DIRECTIONS FOR THIS TASK: The number of lines containing "beside" is the only answer wanted; work it out from the entries below.
··· AVAILABLE RECORDS
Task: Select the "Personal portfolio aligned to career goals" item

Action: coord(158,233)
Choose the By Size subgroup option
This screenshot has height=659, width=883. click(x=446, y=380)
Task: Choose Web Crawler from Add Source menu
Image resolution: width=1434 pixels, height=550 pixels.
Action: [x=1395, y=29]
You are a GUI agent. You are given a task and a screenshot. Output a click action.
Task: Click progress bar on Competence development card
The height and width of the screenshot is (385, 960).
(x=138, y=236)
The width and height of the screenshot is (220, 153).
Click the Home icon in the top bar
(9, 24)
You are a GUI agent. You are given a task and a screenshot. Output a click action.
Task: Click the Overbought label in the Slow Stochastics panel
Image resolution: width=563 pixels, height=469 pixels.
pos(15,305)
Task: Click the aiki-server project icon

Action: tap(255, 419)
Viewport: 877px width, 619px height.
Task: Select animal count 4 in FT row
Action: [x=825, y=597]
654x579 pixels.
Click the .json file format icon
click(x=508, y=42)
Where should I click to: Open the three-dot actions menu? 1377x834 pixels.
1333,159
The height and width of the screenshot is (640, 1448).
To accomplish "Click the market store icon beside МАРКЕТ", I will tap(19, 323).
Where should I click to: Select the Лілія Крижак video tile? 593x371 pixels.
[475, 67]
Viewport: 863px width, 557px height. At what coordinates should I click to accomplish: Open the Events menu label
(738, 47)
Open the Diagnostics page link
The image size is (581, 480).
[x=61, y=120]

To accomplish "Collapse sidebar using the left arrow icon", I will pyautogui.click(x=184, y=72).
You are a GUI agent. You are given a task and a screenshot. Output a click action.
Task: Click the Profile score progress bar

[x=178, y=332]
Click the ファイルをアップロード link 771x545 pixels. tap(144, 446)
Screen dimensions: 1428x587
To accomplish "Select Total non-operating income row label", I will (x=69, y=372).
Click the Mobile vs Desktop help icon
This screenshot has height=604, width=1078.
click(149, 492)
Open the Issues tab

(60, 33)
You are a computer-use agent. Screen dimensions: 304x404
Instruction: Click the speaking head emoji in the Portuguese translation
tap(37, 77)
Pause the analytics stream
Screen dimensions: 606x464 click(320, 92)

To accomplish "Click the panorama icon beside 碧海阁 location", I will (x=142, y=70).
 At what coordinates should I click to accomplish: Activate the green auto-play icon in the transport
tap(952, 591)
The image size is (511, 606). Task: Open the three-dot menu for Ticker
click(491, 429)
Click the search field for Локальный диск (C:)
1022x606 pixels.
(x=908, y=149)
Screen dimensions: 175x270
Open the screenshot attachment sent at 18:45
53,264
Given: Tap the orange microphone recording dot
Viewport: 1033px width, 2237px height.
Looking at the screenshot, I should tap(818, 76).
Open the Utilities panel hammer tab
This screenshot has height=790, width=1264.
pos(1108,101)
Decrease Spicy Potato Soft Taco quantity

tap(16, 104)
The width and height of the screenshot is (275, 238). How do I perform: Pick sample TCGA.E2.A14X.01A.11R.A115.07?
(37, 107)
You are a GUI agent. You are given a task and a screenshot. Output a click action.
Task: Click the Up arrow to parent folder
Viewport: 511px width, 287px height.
······
RESULT: 2